TASK: For the word "computer", find each line in the entries where it occurs and copy that line.

GIVEN DATA:
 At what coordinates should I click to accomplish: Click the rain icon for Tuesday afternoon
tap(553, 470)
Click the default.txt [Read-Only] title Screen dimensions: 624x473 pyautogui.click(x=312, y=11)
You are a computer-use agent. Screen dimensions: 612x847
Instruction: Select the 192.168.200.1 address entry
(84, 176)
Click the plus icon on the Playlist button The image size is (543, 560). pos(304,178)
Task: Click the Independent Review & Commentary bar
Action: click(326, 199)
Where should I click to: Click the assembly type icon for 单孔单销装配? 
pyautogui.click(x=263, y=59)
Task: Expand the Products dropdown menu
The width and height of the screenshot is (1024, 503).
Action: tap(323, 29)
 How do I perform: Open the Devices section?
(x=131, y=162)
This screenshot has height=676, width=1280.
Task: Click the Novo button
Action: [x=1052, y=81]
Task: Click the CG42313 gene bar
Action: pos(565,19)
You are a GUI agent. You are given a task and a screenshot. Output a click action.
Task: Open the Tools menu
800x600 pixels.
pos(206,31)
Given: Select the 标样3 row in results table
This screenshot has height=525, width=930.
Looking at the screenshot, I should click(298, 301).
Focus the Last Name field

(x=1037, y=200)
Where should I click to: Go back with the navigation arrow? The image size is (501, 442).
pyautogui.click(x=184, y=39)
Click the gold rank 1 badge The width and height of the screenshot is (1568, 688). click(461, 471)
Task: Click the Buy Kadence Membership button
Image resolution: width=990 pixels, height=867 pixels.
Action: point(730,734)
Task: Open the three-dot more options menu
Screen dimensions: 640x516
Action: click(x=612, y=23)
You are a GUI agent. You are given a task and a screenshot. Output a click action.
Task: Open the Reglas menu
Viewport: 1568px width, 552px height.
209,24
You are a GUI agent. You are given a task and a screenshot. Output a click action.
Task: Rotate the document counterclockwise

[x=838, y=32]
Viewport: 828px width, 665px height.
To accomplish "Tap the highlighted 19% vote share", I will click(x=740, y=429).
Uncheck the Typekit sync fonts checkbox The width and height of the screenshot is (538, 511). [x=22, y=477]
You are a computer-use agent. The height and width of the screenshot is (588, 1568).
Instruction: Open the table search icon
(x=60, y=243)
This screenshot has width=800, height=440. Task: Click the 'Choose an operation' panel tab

SOLUTION BELOW:
You are a computer-use agent. Screen dimensions: 612x847
You are a computer-use agent. The height and width of the screenshot is (588, 1568).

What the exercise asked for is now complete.